# To be done
Please revise the lines below so that every "How do I perform" becomes "How can I do", leaving everything else unchanged.

# Available records
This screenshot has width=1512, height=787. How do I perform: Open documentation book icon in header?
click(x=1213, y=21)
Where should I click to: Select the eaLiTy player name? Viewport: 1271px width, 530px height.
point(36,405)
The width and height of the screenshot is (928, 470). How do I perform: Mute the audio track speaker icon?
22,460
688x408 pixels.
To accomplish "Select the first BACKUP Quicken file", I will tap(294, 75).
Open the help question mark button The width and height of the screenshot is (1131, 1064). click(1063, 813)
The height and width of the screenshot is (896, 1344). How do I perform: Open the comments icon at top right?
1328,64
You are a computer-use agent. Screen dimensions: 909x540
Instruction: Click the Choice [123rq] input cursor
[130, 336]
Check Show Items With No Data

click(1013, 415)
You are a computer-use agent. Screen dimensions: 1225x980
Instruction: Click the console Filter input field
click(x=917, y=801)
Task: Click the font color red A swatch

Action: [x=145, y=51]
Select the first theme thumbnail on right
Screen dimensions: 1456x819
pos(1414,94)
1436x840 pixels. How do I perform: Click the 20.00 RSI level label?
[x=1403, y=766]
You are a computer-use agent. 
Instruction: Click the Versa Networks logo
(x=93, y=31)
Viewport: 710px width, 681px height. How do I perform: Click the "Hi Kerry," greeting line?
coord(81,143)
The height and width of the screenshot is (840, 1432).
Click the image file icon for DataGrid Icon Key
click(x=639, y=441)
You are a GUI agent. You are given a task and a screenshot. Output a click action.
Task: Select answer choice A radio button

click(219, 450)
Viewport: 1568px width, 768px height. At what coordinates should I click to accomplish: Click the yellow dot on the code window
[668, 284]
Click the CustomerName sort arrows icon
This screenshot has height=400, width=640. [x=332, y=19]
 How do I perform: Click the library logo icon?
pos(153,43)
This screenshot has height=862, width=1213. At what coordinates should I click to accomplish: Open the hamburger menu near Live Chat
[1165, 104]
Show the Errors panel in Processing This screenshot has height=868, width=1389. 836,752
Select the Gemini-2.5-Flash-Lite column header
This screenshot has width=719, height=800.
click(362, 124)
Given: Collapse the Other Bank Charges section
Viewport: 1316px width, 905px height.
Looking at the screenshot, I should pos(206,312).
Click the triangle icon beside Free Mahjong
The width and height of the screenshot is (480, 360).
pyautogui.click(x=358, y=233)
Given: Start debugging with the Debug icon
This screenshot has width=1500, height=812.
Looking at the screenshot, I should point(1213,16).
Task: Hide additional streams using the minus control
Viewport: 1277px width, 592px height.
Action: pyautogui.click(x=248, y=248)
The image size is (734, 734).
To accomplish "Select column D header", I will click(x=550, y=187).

# Solution
This screenshot has width=1512, height=787. How can I do: Open documentation book icon in header?
click(x=1213, y=21)
Where should I click to: Select the eaLiTy player name? Viewport: 1271px width, 530px height.
point(36,405)
The width and height of the screenshot is (928, 470). How can I do: Mute the audio track speaker icon?
22,460
688x408 pixels.
To accomplish "Select the first BACKUP Quicken file", I will tap(294, 75).
Open the help question mark button The width and height of the screenshot is (1131, 1064). click(1063, 813)
The height and width of the screenshot is (896, 1344). How can I do: Open the comments icon at top right?
1328,64
You are a computer-use agent. Screen dimensions: 909x540
Instruction: Click the Choice [123rq] input cursor
[130, 336]
Check Show Items With No Data

click(1013, 415)
You are a computer-use agent. Screen dimensions: 1225x980
Instruction: Click the console Filter input field
click(x=917, y=801)
Task: Click the font color red A swatch

Action: [x=145, y=51]
Select the first theme thumbnail on right
Screen dimensions: 1456x819
pos(1414,94)
1436x840 pixels. How can I do: Click the 20.00 RSI level label?
[x=1403, y=766]
You are a computer-use agent. 
Instruction: Click the Versa Networks logo
(x=93, y=31)
Viewport: 710px width, 681px height. How can I do: Click the "Hi Kerry," greeting line?
coord(81,143)
The height and width of the screenshot is (840, 1432).
Click the image file icon for DataGrid Icon Key
click(x=639, y=441)
You are a GUI agent. You are given a task and a screenshot. Output a click action.
Task: Select answer choice A radio button

click(219, 450)
Viewport: 1568px width, 768px height. At what coordinates should I click to accomplish: Click the yellow dot on the code window
[668, 284]
Click the CustomerName sort arrows icon
This screenshot has height=400, width=640. [x=332, y=19]
 How can I do: Click the library logo icon?
pos(153,43)
This screenshot has height=862, width=1213. At what coordinates should I click to accomplish: Open the hamburger menu near Live Chat
[1165, 104]
Show the Errors panel in Processing This screenshot has height=868, width=1389. 836,752
Select the Gemini-2.5-Flash-Lite column header
This screenshot has width=719, height=800.
click(362, 124)
Given: Collapse the Other Bank Charges section
Viewport: 1316px width, 905px height.
Looking at the screenshot, I should pos(206,312).
Click the triangle icon beside Free Mahjong
The width and height of the screenshot is (480, 360).
pyautogui.click(x=358, y=233)
Given: Start debugging with the Debug icon
This screenshot has width=1500, height=812.
Looking at the screenshot, I should point(1213,16).
Task: Hide additional streams using the minus control
Viewport: 1277px width, 592px height.
Action: pyautogui.click(x=248, y=248)
The image size is (734, 734).
To accomplish "Select column D header", I will click(x=550, y=187).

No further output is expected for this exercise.